▶ **Records provided**
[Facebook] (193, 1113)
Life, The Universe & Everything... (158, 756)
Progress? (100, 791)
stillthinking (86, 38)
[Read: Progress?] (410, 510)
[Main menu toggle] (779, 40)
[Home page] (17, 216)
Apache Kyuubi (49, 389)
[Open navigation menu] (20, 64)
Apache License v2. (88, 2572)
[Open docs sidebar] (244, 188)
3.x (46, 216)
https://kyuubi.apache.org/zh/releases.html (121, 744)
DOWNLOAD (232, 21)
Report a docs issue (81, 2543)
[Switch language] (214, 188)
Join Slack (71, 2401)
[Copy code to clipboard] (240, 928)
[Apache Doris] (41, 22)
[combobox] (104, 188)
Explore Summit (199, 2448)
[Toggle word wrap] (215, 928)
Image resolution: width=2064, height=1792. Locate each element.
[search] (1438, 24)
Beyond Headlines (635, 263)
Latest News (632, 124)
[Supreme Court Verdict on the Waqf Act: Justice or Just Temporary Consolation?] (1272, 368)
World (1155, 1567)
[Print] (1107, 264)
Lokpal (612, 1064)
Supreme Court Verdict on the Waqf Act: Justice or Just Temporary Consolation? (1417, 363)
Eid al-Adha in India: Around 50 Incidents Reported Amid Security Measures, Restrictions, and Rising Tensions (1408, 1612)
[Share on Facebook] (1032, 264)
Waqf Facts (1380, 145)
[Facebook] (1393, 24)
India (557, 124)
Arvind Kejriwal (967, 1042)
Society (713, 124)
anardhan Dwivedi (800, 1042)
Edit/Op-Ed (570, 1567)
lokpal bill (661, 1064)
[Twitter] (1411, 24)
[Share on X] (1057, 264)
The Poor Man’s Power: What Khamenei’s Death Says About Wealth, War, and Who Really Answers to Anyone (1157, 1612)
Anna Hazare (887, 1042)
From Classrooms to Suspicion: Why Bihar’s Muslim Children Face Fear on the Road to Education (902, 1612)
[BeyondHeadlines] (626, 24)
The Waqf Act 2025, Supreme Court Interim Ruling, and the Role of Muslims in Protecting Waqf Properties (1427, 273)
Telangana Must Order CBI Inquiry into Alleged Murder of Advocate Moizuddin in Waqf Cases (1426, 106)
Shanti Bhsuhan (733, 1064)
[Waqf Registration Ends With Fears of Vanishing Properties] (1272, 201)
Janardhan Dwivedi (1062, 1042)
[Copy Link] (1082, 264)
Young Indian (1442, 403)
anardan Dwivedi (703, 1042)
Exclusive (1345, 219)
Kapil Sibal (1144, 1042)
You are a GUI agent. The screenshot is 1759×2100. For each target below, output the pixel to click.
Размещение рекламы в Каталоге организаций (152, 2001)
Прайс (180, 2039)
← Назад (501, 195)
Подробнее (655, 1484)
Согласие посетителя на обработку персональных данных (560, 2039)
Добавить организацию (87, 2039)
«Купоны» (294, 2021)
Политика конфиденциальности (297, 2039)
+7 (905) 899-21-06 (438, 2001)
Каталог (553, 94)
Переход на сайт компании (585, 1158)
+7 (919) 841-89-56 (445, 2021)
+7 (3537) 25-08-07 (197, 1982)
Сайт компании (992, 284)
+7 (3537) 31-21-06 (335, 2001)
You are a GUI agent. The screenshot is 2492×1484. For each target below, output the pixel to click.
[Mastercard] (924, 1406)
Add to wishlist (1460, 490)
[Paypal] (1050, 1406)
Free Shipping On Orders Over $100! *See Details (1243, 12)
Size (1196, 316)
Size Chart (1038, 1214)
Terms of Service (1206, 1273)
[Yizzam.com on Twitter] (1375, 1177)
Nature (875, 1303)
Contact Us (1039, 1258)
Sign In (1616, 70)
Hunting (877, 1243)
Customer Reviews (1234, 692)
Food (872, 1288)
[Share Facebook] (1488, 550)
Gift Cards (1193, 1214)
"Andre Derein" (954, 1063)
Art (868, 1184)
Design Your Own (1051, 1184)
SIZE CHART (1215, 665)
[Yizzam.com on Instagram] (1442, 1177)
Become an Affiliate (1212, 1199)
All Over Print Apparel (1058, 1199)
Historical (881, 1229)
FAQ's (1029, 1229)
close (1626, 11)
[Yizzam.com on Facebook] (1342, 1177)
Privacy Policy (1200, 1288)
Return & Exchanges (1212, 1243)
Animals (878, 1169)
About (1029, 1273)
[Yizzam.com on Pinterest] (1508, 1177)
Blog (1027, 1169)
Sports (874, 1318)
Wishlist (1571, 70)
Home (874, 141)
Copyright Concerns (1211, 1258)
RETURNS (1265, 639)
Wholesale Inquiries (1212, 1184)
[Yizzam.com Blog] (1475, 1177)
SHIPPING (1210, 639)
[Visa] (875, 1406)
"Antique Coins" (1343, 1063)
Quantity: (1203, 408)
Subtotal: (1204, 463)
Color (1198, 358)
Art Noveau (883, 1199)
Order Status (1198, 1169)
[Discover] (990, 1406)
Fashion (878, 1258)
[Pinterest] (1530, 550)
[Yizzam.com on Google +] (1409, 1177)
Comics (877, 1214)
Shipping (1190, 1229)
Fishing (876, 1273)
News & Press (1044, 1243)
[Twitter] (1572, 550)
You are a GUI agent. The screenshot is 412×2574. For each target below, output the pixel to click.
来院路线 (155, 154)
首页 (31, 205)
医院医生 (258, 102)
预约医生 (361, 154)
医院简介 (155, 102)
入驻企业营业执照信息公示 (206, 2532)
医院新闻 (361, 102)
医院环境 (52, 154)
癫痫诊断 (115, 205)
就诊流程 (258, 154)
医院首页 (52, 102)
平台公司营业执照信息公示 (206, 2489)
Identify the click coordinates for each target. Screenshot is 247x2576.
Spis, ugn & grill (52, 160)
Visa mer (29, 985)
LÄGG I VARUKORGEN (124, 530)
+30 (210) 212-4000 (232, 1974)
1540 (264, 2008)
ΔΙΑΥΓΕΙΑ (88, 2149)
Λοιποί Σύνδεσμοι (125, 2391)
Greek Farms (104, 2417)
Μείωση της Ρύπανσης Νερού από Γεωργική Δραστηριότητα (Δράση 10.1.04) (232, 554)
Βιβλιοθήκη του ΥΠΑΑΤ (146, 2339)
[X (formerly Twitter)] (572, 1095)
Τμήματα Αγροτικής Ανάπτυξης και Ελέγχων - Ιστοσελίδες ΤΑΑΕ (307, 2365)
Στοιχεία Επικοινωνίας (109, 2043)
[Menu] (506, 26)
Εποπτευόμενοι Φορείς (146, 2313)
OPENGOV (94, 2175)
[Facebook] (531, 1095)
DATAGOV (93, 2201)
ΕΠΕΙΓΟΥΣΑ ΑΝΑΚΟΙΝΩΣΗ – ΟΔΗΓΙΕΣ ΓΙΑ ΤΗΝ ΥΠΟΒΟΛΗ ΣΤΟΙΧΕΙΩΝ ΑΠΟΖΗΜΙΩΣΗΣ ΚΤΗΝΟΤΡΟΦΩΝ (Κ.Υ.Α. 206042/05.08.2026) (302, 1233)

▶ **Task goal**
Using the data above, restate word for word the lines from its opening line through the line that contains "Consolation? (1417, 363)", and no more.

▶ **Written answer**
[Facebook] (193, 1113)
Life, The Universe & Everything... (158, 756)
Progress? (100, 791)
stillthinking (86, 38)
[Read: Progress?] (410, 510)
[Main menu toggle] (779, 40)
[Home page] (17, 216)
Apache Kyuubi (49, 389)
[Open navigation menu] (20, 64)
Apache License v2. (88, 2572)
[Open docs sidebar] (244, 188)
3.x (46, 216)
https://kyuubi.apache.org/zh/releases.html (121, 744)
DOWNLOAD (232, 21)
Report a docs issue (81, 2543)
[Switch language] (214, 188)
Join Slack (71, 2401)
[Copy code to clipboard] (240, 928)
[Apache Doris] (41, 22)
[combobox] (104, 188)
Explore Summit (199, 2448)
[Toggle word wrap] (215, 928)
Image resolution: width=2064, height=1792. Locate each element.
[search] (1438, 24)
Beyond Headlines (635, 263)
Latest News (632, 124)
[Supreme Court Verdict on the Waqf Act: Justice or Just Temporary Consolation?] (1272, 368)
World (1155, 1567)
[Print] (1107, 264)
Lokpal (612, 1064)
Supreme Court Verdict on the Waqf Act: Justice or Just Temporary Consolation? (1417, 363)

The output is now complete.